Salute Mentale

Amaxofobia: come superare la paura di guidare?

Lo specialista spiega come si manifesta questa fobia, come mai può insorgere e soprattutto quali sono le opzioni terapeutiche

Nora aveva 25 anni e stava tornando a casa in auto dopo una serata con gli amici quando è stata tamponata da un furgoncino. Uno spavento enorme, la macchina danneggiata, un brutto colpo di frusta. Sono trascorsi tre anni da allora, ma la ragazza non ha più guidato. Carla, 46 anni, è invece preoccupata del fatto che, quando è al volante, gli altri la possano giudicare. Di conseguenza, odia dover parcheggiare o svoltare a sinistra, soprattutto quando altri veicoli sono fermi in attesa che lei concluda la manovra. E quindi si muove prevalentemente con i mezzi pubblici o i taxi. Matteo, infine, non si fida delle sue capacità alla guida, tanto meno di quelle degli altri. Usa l’auto, ma con estrema riluttanza ed esclusivamente su brevi tratti di strade che conosce bene.
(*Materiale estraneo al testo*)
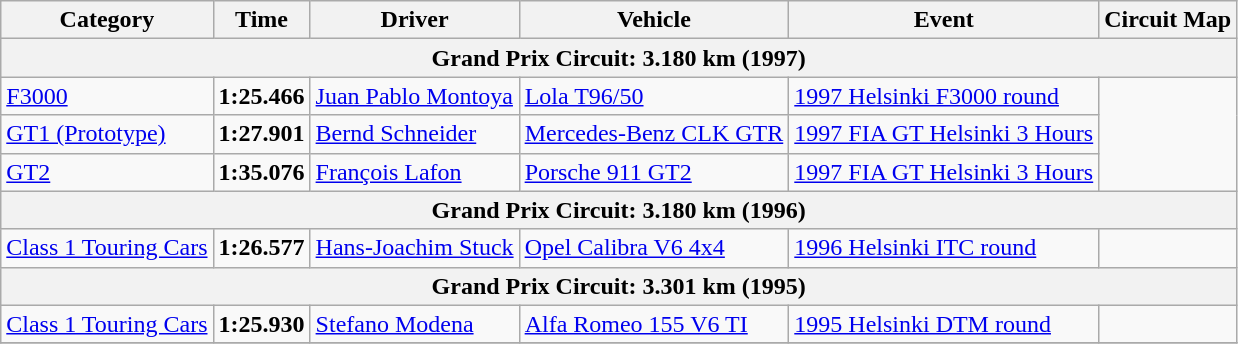
1:35.076 [262, 172]
1997 Helsinki F3000 round [944, 96]
Vehicle [654, 20]
François Lafon [414, 172]
Grand Prix Circuit: 3.180 km (1997) [619, 58]
Hans-Joachim Stuck [414, 248]
1:25.930 [262, 324]
1:25.466 [262, 96]
Grand Prix Circuit: 3.180 km (1996) [619, 210]
Mercedes-Benz CLK GTR [654, 134]
Stefano Modena [414, 324]
Opel Calibra V6 4x4 [654, 248]
Lola T96/50 [654, 96]
Circuit Map [1168, 20]
GT2 [107, 172]
1:27.901 [262, 134]
Time [262, 20]
1:26.577 [262, 248]
Category [107, 20]
Bernd Schneider [414, 134]
GT1 (Prototype) [107, 134]
1996 Helsinki ITC round [944, 248]
F3000 [107, 96]
Alfa Romeo 155 V6 TI [654, 324]
Driver [414, 20]
Juan Pablo Montoya [414, 96]
Grand Prix Circuit: 3.301 km (1995) [619, 286]
1995 Helsinki DTM round [944, 324]
Event [944, 20]
Porsche 911 GT2 [654, 172]
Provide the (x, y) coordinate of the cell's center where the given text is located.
Paura di guidare: viene al volante ma anche solo se si pensa di mettercisi

Tutti e tre hanno paura di guidare, un disturbo chiamato dagli esperti amaxofobia, dal greco amaxa, carro, e fobos, timore, descritto dal Manuale diagnostico e statistico dei disturbi mentali – il testo di riferimento degli psichiatri – come un’ansia marcata, persistente, sproporzionata di mettersi alla guida di un veicolo: un tipico esempio di fobia specifica di tipo situazionale. L’angoscia al volante può colpire donne e uomini di tutte le età e si può scatenare non solo nel momento in cui ci si mette effettivamente al sedile di guida, ma anche quando ci si aspetta di doverlo fare (ansia anticipatoria) o quando l’idea viene semplicemente evocata. Se questa fobia compare in età adolescenziale o giovanile può impedire di conseguire la patente di guida, anche se di solito fa capolino in chi, pur avendo già in tasca questa autorizzazione, resta paralizzato di fronte alle quattro ruote.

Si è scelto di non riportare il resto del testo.